▶ _EXERCISE_
Can you swap every "GUI agent" in the records below for "interface agent" and give them back with everything else unchanged?

>>>>

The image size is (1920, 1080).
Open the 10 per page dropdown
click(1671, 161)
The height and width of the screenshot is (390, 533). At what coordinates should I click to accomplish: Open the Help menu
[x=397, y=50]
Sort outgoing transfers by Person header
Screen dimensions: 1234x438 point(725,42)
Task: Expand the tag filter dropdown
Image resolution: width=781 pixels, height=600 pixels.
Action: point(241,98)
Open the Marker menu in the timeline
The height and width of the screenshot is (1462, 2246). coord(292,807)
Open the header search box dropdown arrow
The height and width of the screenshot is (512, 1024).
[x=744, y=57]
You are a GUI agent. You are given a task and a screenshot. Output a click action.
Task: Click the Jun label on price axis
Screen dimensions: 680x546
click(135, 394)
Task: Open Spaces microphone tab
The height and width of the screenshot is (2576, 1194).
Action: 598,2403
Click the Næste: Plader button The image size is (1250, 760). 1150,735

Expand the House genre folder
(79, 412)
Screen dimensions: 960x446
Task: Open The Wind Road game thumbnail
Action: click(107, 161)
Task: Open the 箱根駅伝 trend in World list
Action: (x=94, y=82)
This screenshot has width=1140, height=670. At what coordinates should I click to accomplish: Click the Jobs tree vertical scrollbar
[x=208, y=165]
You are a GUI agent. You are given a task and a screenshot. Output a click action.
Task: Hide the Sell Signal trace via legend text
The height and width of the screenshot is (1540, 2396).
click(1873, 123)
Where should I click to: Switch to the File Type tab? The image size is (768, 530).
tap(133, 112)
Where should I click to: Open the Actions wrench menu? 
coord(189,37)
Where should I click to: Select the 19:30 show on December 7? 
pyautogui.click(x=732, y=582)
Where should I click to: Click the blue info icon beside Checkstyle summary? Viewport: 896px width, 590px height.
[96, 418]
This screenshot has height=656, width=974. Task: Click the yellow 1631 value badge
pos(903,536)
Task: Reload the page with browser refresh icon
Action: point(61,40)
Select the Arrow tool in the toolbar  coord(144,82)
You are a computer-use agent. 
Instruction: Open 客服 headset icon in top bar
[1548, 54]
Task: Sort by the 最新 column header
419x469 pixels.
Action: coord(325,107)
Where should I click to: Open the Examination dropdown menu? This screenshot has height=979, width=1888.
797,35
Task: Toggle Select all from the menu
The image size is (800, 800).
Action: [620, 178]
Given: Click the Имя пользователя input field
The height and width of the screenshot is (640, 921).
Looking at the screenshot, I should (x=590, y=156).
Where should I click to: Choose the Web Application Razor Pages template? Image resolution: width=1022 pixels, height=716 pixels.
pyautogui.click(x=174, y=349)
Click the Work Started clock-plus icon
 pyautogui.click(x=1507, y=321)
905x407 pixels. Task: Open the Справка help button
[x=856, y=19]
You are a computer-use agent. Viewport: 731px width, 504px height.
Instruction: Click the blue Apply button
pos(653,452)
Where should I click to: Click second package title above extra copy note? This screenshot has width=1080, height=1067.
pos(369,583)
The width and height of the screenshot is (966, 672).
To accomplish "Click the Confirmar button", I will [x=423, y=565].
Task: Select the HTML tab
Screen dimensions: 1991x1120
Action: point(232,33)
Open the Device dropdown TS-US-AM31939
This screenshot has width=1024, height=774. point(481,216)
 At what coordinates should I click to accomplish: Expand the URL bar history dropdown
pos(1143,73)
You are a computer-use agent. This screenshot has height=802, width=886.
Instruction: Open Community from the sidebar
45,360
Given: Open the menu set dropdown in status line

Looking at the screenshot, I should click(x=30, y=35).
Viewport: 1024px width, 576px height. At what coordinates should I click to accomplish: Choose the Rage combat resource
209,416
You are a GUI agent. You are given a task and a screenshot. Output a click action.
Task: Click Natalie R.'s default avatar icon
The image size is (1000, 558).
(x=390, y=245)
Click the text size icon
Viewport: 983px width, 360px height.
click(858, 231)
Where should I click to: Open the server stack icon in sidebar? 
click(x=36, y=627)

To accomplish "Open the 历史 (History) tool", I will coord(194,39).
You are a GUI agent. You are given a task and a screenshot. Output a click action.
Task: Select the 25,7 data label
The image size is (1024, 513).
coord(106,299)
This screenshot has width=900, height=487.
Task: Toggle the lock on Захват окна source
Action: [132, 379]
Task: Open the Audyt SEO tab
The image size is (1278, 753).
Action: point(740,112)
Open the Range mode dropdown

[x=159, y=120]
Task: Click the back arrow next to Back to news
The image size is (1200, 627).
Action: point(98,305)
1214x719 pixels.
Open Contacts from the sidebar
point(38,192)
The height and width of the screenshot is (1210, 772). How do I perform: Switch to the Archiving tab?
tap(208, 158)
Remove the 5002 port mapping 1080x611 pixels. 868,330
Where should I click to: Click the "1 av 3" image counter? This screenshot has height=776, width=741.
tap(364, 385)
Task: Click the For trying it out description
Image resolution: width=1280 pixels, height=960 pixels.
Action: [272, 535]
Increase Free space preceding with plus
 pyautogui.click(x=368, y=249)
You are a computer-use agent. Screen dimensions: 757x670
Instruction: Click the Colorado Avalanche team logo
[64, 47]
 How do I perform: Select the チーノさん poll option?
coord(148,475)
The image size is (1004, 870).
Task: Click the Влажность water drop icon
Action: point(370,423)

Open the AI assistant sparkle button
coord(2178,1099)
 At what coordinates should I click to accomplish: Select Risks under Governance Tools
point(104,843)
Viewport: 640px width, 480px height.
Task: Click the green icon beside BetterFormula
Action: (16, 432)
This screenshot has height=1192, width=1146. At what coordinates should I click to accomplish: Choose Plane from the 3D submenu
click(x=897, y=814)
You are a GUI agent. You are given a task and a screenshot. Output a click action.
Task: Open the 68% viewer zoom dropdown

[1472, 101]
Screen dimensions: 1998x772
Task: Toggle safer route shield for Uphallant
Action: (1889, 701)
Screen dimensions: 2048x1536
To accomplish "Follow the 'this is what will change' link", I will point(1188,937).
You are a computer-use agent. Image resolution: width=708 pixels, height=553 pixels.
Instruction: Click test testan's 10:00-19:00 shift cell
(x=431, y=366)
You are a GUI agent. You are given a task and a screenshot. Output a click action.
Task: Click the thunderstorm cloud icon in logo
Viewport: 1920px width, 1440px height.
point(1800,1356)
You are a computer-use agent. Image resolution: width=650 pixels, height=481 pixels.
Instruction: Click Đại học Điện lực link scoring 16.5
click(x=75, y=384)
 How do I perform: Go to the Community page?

<<<<

▶ _ANSWER BELOW_
The image size is (1920, 1080).
Open the 10 per page dropdown
click(1671, 161)
The height and width of the screenshot is (390, 533). At what coordinates should I click to accomplish: Open the Help menu
[x=397, y=50]
Sort outgoing transfers by Person header
Screen dimensions: 1234x438 point(725,42)
Task: Expand the tag filter dropdown
Image resolution: width=781 pixels, height=600 pixels.
Action: point(241,98)
Open the Marker menu in the timeline
The height and width of the screenshot is (1462, 2246). coord(292,807)
Open the header search box dropdown arrow
The height and width of the screenshot is (512, 1024).
[x=744, y=57]
You are a interface agent. You are given a task and a screenshot. Output a click action.
Task: Click the Jun label on price axis
Screen dimensions: 680x546
click(135, 394)
Task: Open Spaces microphone tab
The height and width of the screenshot is (2576, 1194).
Action: 598,2403
Click the Næste: Plader button The image size is (1250, 760). 1150,735

Expand the House genre folder
(79, 412)
Screen dimensions: 960x446
Task: Open The Wind Road game thumbnail
Action: click(107, 161)
Task: Open the 箱根駅伝 trend in World list
Action: (x=94, y=82)
This screenshot has width=1140, height=670. At what coordinates should I click to accomplish: Click the Jobs tree vertical scrollbar
[x=208, y=165]
You are a interface agent. You are given a task and a screenshot. Output a click action.
Task: Hide the Sell Signal trace via legend text
The height and width of the screenshot is (1540, 2396).
click(1873, 123)
Where should I click to: Switch to the File Type tab? The image size is (768, 530).
tap(133, 112)
Where should I click to: Open the Actions wrench menu? 
coord(189,37)
Where should I click to: Select the 19:30 show on December 7? 
pyautogui.click(x=732, y=582)
Where should I click to: Click the blue info icon beside Checkstyle summary? Viewport: 896px width, 590px height.
[96, 418]
This screenshot has height=656, width=974. Task: Click the yellow 1631 value badge
pos(903,536)
Task: Reload the page with browser refresh icon
Action: point(61,40)
Select the Arrow tool in the toolbar  coord(144,82)
You are a computer-use agent. 
Instruction: Open 客服 headset icon in top bar
[1548, 54]
Task: Sort by the 最新 column header
419x469 pixels.
Action: coord(325,107)
Where should I click to: Open the Examination dropdown menu? This screenshot has height=979, width=1888.
797,35
Task: Toggle Select all from the menu
The image size is (800, 800).
Action: [620, 178]
Given: Click the Имя пользователя input field
The height and width of the screenshot is (640, 921).
Looking at the screenshot, I should (x=590, y=156).
Where should I click to: Choose the Web Application Razor Pages template? Image resolution: width=1022 pixels, height=716 pixels.
pyautogui.click(x=174, y=349)
Click the Work Started clock-plus icon
 pyautogui.click(x=1507, y=321)
905x407 pixels. Task: Open the Справка help button
[x=856, y=19]
You are a computer-use agent. Viewport: 731px width, 504px height.
Instruction: Click the blue Apply button
pos(653,452)
Where should I click to: Click second package title above extra copy note? This screenshot has width=1080, height=1067.
pos(369,583)
The width and height of the screenshot is (966, 672).
To accomplish "Click the Confirmar button", I will [x=423, y=565].
Task: Select the HTML tab
Screen dimensions: 1991x1120
Action: point(232,33)
Open the Device dropdown TS-US-AM31939
This screenshot has width=1024, height=774. point(481,216)
 At what coordinates should I click to accomplish: Expand the URL bar history dropdown
pos(1143,73)
You are a computer-use agent. This screenshot has height=802, width=886.
Instruction: Open Community from the sidebar
45,360
Given: Open the menu set dropdown in status line

Looking at the screenshot, I should click(x=30, y=35).
Viewport: 1024px width, 576px height. At what coordinates should I click to accomplish: Choose the Rage combat resource
209,416
You are a interface agent. You are given a task and a screenshot. Output a click action.
Task: Click Natalie R.'s default avatar icon
The image size is (1000, 558).
(x=390, y=245)
Click the text size icon
Viewport: 983px width, 360px height.
click(858, 231)
Where should I click to: Open the server stack icon in sidebar? 
click(x=36, y=627)

To accomplish "Open the 历史 (History) tool", I will coord(194,39).
You are a interface agent. You are given a task and a screenshot. Output a click action.
Task: Select the 25,7 data label
The image size is (1024, 513).
coord(106,299)
This screenshot has width=900, height=487.
Task: Toggle the lock on Захват окна source
Action: [132, 379]
Task: Open the Audyt SEO tab
The image size is (1278, 753).
Action: point(740,112)
Open the Range mode dropdown

[x=159, y=120]
Task: Click the back arrow next to Back to news
The image size is (1200, 627).
Action: point(98,305)
1214x719 pixels.
Open Contacts from the sidebar
point(38,192)
The height and width of the screenshot is (1210, 772). How do I perform: Switch to the Archiving tab?
tap(208, 158)
Remove the 5002 port mapping 1080x611 pixels. 868,330
Where should I click to: Click the "1 av 3" image counter? This screenshot has height=776, width=741.
tap(364, 385)
Task: Click the For trying it out description
Image resolution: width=1280 pixels, height=960 pixels.
Action: [272, 535]
Increase Free space preceding with plus
 pyautogui.click(x=368, y=249)
You are a computer-use agent. Screen dimensions: 757x670
Instruction: Click the Colorado Avalanche team logo
[64, 47]
 How do I perform: Select the チーノさん poll option?
coord(148,475)
The image size is (1004, 870).
Task: Click the Влажность water drop icon
Action: point(370,423)

Open the AI assistant sparkle button
coord(2178,1099)
 At what coordinates should I click to accomplish: Select Risks under Governance Tools
point(104,843)
Viewport: 640px width, 480px height.
Task: Click the green icon beside BetterFormula
Action: (16, 432)
This screenshot has height=1192, width=1146. At what coordinates should I click to accomplish: Choose Plane from the 3D submenu
click(x=897, y=814)
You are a interface agent. You are given a task and a screenshot. Output a click action.
Task: Open the 68% viewer zoom dropdown

[1472, 101]
Screen dimensions: 1998x772
Task: Toggle safer route shield for Uphallant
Action: (1889, 701)
Screen dimensions: 2048x1536
To accomplish "Follow the 'this is what will change' link", I will point(1188,937).
You are a computer-use agent. Image resolution: width=708 pixels, height=553 pixels.
Instruction: Click test testan's 10:00-19:00 shift cell
(x=431, y=366)
You are a interface agent. You are given a task and a screenshot. Output a click action.
Task: Click the thunderstorm cloud icon in logo
Viewport: 1920px width, 1440px height.
point(1800,1356)
You are a computer-use agent. Image resolution: width=650 pixels, height=481 pixels.
Instruction: Click Đại học Điện lực link scoring 16.5
click(x=75, y=384)
 How do I perform: Go to the Community page?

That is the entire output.